- [WHAT YOU SHOULD DO]: Write out all the data again, exactly as shown.

(Extracted data entries)
=== Begin Enclosure ===
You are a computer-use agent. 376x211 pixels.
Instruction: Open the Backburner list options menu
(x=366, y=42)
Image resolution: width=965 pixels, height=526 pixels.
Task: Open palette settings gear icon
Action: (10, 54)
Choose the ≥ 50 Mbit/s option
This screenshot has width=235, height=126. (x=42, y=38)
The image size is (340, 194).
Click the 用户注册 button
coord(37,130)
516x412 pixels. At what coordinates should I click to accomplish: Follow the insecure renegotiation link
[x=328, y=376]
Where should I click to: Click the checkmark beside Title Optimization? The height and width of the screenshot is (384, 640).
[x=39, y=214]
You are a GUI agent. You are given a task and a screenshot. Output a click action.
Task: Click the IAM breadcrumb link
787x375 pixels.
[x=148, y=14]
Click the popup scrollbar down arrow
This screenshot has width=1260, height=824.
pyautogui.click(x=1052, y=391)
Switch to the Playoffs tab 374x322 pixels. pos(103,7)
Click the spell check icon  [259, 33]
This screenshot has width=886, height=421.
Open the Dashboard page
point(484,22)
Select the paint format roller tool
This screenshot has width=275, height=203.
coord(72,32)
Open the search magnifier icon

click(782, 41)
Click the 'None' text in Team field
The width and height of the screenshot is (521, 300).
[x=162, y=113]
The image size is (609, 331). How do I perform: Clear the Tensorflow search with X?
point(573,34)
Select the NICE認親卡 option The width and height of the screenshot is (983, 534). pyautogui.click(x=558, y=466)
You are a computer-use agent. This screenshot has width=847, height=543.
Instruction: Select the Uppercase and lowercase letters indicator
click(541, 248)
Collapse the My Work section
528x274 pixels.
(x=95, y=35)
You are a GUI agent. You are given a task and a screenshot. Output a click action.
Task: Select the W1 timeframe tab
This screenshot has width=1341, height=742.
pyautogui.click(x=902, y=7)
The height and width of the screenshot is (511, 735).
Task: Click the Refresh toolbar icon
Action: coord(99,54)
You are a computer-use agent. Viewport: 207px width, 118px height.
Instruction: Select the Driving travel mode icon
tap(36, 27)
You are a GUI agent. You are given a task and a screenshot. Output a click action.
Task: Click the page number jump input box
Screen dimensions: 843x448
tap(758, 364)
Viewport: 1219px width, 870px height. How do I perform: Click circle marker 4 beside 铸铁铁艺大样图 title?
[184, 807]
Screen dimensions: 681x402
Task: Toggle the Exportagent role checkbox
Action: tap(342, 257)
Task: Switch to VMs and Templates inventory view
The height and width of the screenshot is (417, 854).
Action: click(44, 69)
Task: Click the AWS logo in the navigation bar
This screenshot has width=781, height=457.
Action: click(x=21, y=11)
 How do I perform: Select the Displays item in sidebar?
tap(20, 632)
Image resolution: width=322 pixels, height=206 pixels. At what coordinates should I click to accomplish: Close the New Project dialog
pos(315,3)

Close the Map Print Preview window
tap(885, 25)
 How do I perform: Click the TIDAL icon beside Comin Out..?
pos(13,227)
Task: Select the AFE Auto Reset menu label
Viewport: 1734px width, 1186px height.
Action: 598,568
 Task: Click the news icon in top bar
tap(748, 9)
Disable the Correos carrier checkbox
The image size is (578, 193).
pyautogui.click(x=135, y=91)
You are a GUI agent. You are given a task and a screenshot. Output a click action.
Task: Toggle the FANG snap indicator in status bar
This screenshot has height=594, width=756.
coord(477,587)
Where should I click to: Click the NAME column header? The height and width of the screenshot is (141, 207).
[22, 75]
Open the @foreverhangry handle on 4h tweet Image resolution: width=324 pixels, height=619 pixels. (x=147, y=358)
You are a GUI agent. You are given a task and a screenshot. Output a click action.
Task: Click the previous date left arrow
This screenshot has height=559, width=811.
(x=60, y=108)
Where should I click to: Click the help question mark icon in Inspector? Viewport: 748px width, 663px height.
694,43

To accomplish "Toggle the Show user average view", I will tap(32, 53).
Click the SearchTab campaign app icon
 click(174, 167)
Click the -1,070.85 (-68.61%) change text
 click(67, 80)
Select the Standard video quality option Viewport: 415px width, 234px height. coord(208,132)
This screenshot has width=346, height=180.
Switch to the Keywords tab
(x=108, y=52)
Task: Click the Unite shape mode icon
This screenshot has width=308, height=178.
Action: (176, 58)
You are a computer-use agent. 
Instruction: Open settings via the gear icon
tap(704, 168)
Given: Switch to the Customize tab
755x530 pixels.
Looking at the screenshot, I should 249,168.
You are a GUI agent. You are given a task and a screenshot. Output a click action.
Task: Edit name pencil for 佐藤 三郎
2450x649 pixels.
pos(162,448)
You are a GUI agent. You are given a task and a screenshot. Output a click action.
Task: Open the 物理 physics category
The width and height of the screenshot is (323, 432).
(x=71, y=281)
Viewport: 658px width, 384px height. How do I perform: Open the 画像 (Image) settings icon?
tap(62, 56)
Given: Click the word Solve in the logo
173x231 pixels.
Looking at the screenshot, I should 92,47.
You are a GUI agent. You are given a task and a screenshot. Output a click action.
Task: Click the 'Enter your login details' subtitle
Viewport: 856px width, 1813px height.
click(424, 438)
=== End Enclosure ===
- [RESPONSE FOR THIS EXERCISE]:
You are a computer-use agent. 376x211 pixels.
Instruction: Open the Backburner list options menu
(x=366, y=42)
Image resolution: width=965 pixels, height=526 pixels.
Task: Open palette settings gear icon
Action: (10, 54)
Choose the ≥ 50 Mbit/s option
This screenshot has width=235, height=126. (x=42, y=38)
The image size is (340, 194).
Click the 用户注册 button
coord(37,130)
516x412 pixels. At what coordinates should I click to accomplish: Follow the insecure renegotiation link
[x=328, y=376]
Where should I click to: Click the checkmark beside Title Optimization? The height and width of the screenshot is (384, 640).
[x=39, y=214]
You are a GUI agent. You are given a task and a screenshot. Output a click action.
Task: Click the IAM breadcrumb link
787x375 pixels.
[x=148, y=14]
Click the popup scrollbar down arrow
This screenshot has width=1260, height=824.
pyautogui.click(x=1052, y=391)
Switch to the Playoffs tab 374x322 pixels. pos(103,7)
Click the spell check icon  [259, 33]
This screenshot has width=886, height=421.
Open the Dashboard page
point(484,22)
Select the paint format roller tool
This screenshot has width=275, height=203.
coord(72,32)
Open the search magnifier icon

click(782, 41)
Click the 'None' text in Team field
The width and height of the screenshot is (521, 300).
[x=162, y=113]
The image size is (609, 331). How do I perform: Clear the Tensorflow search with X?
point(573,34)
Select the NICE認親卡 option The width and height of the screenshot is (983, 534). pyautogui.click(x=558, y=466)
You are a computer-use agent. This screenshot has width=847, height=543.
Instruction: Select the Uppercase and lowercase letters indicator
click(541, 248)
Collapse the My Work section
528x274 pixels.
(x=95, y=35)
You are a GUI agent. You are given a task and a screenshot. Output a click action.
Task: Select the W1 timeframe tab
This screenshot has width=1341, height=742.
pyautogui.click(x=902, y=7)
The height and width of the screenshot is (511, 735).
Task: Click the Refresh toolbar icon
Action: coord(99,54)
You are a computer-use agent. Viewport: 207px width, 118px height.
Instruction: Select the Driving travel mode icon
tap(36, 27)
You are a GUI agent. You are given a task and a screenshot. Output a click action.
Task: Click the page number jump input box
Screen dimensions: 843x448
tap(758, 364)
Viewport: 1219px width, 870px height. How do I perform: Click circle marker 4 beside 铸铁铁艺大样图 title?
[184, 807]
Screen dimensions: 681x402
Task: Toggle the Exportagent role checkbox
Action: tap(342, 257)
Task: Switch to VMs and Templates inventory view
The height and width of the screenshot is (417, 854).
Action: click(44, 69)
Task: Click the AWS logo in the navigation bar
This screenshot has width=781, height=457.
Action: click(x=21, y=11)
 How do I perform: Select the Displays item in sidebar?
tap(20, 632)
Image resolution: width=322 pixels, height=206 pixels. At what coordinates should I click to accomplish: Close the New Project dialog
pos(315,3)

Close the Map Print Preview window
tap(885, 25)
 How do I perform: Click the TIDAL icon beside Comin Out..?
pos(13,227)
Task: Select the AFE Auto Reset menu label
Viewport: 1734px width, 1186px height.
Action: 598,568
 Task: Click the news icon in top bar
tap(748, 9)
Disable the Correos carrier checkbox
The image size is (578, 193).
pyautogui.click(x=135, y=91)
You are a GUI agent. You are given a task and a screenshot. Output a click action.
Task: Toggle the FANG snap indicator in status bar
This screenshot has height=594, width=756.
coord(477,587)
Where should I click to: Click the NAME column header? The height and width of the screenshot is (141, 207).
[22, 75]
Open the @foreverhangry handle on 4h tweet Image resolution: width=324 pixels, height=619 pixels. (x=147, y=358)
You are a GUI agent. You are given a task and a screenshot. Output a click action.
Task: Click the previous date left arrow
This screenshot has height=559, width=811.
(x=60, y=108)
Where should I click to: Click the help question mark icon in Inspector? Viewport: 748px width, 663px height.
694,43

To accomplish "Toggle the Show user average view", I will tap(32, 53).
Click the SearchTab campaign app icon
 click(174, 167)
Click the -1,070.85 (-68.61%) change text
 click(67, 80)
Select the Standard video quality option Viewport: 415px width, 234px height. coord(208,132)
This screenshot has width=346, height=180.
Switch to the Keywords tab
(x=108, y=52)
Task: Click the Unite shape mode icon
This screenshot has width=308, height=178.
Action: (176, 58)
You are a computer-use agent. 
Instruction: Open settings via the gear icon
tap(704, 168)
Given: Switch to the Customize tab
755x530 pixels.
Looking at the screenshot, I should 249,168.
You are a GUI agent. You are given a task and a screenshot. Output a click action.
Task: Edit name pencil for 佐藤 三郎
2450x649 pixels.
pos(162,448)
You are a GUI agent. You are given a task and a screenshot. Output a click action.
Task: Open the 物理 physics category
The width and height of the screenshot is (323, 432).
(x=71, y=281)
Viewport: 658px width, 384px height. How do I perform: Open the 画像 (Image) settings icon?
tap(62, 56)
Given: Click the word Solve in the logo
173x231 pixels.
Looking at the screenshot, I should 92,47.
You are a GUI agent. You are given a task and a screenshot. Output a click action.
Task: Click the 'Enter your login details' subtitle
Viewport: 856px width, 1813px height.
click(424, 438)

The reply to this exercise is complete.